Segment Start: MATERIAL SHOWN

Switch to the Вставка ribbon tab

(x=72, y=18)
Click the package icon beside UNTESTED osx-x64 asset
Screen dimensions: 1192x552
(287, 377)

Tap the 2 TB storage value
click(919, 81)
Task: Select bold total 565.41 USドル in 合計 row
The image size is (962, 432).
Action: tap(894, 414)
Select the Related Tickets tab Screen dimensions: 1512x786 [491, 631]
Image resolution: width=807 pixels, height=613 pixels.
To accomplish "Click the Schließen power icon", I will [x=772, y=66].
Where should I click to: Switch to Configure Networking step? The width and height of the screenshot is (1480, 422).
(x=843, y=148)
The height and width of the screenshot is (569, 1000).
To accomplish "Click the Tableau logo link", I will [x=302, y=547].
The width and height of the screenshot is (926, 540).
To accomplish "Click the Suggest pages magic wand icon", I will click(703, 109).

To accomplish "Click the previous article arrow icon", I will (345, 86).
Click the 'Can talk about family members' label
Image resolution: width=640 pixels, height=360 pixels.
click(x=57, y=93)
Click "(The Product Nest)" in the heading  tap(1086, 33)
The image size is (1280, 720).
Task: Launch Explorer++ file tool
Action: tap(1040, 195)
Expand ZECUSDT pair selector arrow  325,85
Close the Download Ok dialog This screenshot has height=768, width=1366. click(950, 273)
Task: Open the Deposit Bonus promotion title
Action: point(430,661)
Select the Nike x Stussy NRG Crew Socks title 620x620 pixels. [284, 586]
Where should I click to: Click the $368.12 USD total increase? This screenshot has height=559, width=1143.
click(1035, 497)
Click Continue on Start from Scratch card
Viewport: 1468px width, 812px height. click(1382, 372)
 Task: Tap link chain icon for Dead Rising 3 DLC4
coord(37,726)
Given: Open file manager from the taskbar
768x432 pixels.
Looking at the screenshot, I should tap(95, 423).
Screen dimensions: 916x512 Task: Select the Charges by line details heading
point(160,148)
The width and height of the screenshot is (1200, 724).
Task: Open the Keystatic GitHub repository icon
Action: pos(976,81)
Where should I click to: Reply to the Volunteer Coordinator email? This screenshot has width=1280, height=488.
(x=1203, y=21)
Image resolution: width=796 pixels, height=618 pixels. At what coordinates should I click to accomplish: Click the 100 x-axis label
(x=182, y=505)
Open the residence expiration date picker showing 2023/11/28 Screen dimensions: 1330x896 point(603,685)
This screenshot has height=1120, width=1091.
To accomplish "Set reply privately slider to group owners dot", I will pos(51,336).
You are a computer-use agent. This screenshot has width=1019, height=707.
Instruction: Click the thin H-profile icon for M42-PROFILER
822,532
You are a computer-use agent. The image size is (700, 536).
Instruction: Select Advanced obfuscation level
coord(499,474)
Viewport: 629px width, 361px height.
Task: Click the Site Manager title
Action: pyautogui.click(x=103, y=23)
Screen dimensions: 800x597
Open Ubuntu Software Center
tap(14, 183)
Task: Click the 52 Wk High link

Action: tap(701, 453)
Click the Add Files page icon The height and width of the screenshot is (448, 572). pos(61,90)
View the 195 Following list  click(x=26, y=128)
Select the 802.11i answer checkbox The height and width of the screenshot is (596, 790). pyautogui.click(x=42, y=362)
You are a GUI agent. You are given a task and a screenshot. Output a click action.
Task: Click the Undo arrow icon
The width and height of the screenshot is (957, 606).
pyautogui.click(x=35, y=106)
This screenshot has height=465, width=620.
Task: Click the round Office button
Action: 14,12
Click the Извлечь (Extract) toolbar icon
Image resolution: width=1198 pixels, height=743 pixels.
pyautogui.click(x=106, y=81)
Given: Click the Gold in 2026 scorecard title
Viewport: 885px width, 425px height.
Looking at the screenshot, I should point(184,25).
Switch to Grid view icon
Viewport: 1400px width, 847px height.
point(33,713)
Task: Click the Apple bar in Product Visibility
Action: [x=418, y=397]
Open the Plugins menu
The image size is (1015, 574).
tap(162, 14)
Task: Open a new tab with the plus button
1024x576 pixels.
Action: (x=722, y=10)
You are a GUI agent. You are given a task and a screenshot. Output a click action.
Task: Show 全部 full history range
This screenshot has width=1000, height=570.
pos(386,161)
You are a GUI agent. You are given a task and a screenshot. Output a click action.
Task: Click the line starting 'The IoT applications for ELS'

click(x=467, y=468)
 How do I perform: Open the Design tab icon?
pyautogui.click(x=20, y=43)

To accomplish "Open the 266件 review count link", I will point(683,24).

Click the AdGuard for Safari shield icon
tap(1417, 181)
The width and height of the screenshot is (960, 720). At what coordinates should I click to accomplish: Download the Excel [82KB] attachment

Segment End: MATERIAL SHOWN

An exact reproduction of all the entries above is required.

Switch to the Вставка ribbon tab

(x=72, y=18)
Click the package icon beside UNTESTED osx-x64 asset
Screen dimensions: 1192x552
(287, 377)

Tap the 2 TB storage value
click(919, 81)
Task: Select bold total 565.41 USドル in 合計 row
The image size is (962, 432).
Action: tap(894, 414)
Select the Related Tickets tab Screen dimensions: 1512x786 [491, 631]
Image resolution: width=807 pixels, height=613 pixels.
To accomplish "Click the Schließen power icon", I will [x=772, y=66].
Where should I click to: Switch to Configure Networking step? The width and height of the screenshot is (1480, 422).
(x=843, y=148)
The height and width of the screenshot is (569, 1000).
To accomplish "Click the Tableau logo link", I will [x=302, y=547].
The width and height of the screenshot is (926, 540).
To accomplish "Click the Suggest pages magic wand icon", I will click(703, 109).

To accomplish "Click the previous article arrow icon", I will (345, 86).
Click the 'Can talk about family members' label
Image resolution: width=640 pixels, height=360 pixels.
click(x=57, y=93)
Click "(The Product Nest)" in the heading  tap(1086, 33)
The image size is (1280, 720).
Task: Launch Explorer++ file tool
Action: tap(1040, 195)
Expand ZECUSDT pair selector arrow  325,85
Close the Download Ok dialog This screenshot has height=768, width=1366. click(950, 273)
Task: Open the Deposit Bonus promotion title
Action: point(430,661)
Select the Nike x Stussy NRG Crew Socks title 620x620 pixels. [284, 586]
Where should I click to: Click the $368.12 USD total increase? This screenshot has height=559, width=1143.
click(1035, 497)
Click Continue on Start from Scratch card
Viewport: 1468px width, 812px height. click(1382, 372)
 Task: Tap link chain icon for Dead Rising 3 DLC4
coord(37,726)
Given: Open file manager from the taskbar
768x432 pixels.
Looking at the screenshot, I should tap(95, 423).
Screen dimensions: 916x512 Task: Select the Charges by line details heading
point(160,148)
The width and height of the screenshot is (1200, 724).
Task: Open the Keystatic GitHub repository icon
Action: pos(976,81)
Where should I click to: Reply to the Volunteer Coordinator email? This screenshot has width=1280, height=488.
(x=1203, y=21)
Image resolution: width=796 pixels, height=618 pixels. At what coordinates should I click to accomplish: Click the 100 x-axis label
(x=182, y=505)
Open the residence expiration date picker showing 2023/11/28 Screen dimensions: 1330x896 point(603,685)
This screenshot has height=1120, width=1091.
To accomplish "Set reply privately slider to group owners dot", I will pos(51,336).
You are a computer-use agent. This screenshot has width=1019, height=707.
Instruction: Click the thin H-profile icon for M42-PROFILER
822,532
You are a computer-use agent. The image size is (700, 536).
Instruction: Select Advanced obfuscation level
coord(499,474)
Viewport: 629px width, 361px height.
Task: Click the Site Manager title
Action: pyautogui.click(x=103, y=23)
Screen dimensions: 800x597
Open Ubuntu Software Center
tap(14, 183)
Task: Click the 52 Wk High link

Action: tap(701, 453)
Click the Add Files page icon The height and width of the screenshot is (448, 572). pos(61,90)
View the 195 Following list  click(x=26, y=128)
Select the 802.11i answer checkbox The height and width of the screenshot is (596, 790). pyautogui.click(x=42, y=362)
You are a GUI agent. You are given a task and a screenshot. Output a click action.
Task: Click the Undo arrow icon
The width and height of the screenshot is (957, 606).
pyautogui.click(x=35, y=106)
This screenshot has height=465, width=620.
Task: Click the round Office button
Action: 14,12
Click the Извлечь (Extract) toolbar icon
Image resolution: width=1198 pixels, height=743 pixels.
pyautogui.click(x=106, y=81)
Given: Click the Gold in 2026 scorecard title
Viewport: 885px width, 425px height.
Looking at the screenshot, I should point(184,25).
Switch to Grid view icon
Viewport: 1400px width, 847px height.
point(33,713)
Task: Click the Apple bar in Product Visibility
Action: [x=418, y=397]
Open the Plugins menu
The image size is (1015, 574).
tap(162, 14)
Task: Open a new tab with the plus button
1024x576 pixels.
Action: (x=722, y=10)
You are a GUI agent. You are given a task and a screenshot. Output a click action.
Task: Show 全部 full history range
This screenshot has width=1000, height=570.
pos(386,161)
You are a GUI agent. You are given a task and a screenshot. Output a click action.
Task: Click the line starting 'The IoT applications for ELS'

click(x=467, y=468)
 How do I perform: Open the Design tab icon?
pyautogui.click(x=20, y=43)

To accomplish "Open the 266件 review count link", I will point(683,24).

Click the AdGuard for Safari shield icon
tap(1417, 181)
The width and height of the screenshot is (960, 720). At what coordinates should I click to accomplish: Download the Excel [82KB] attachment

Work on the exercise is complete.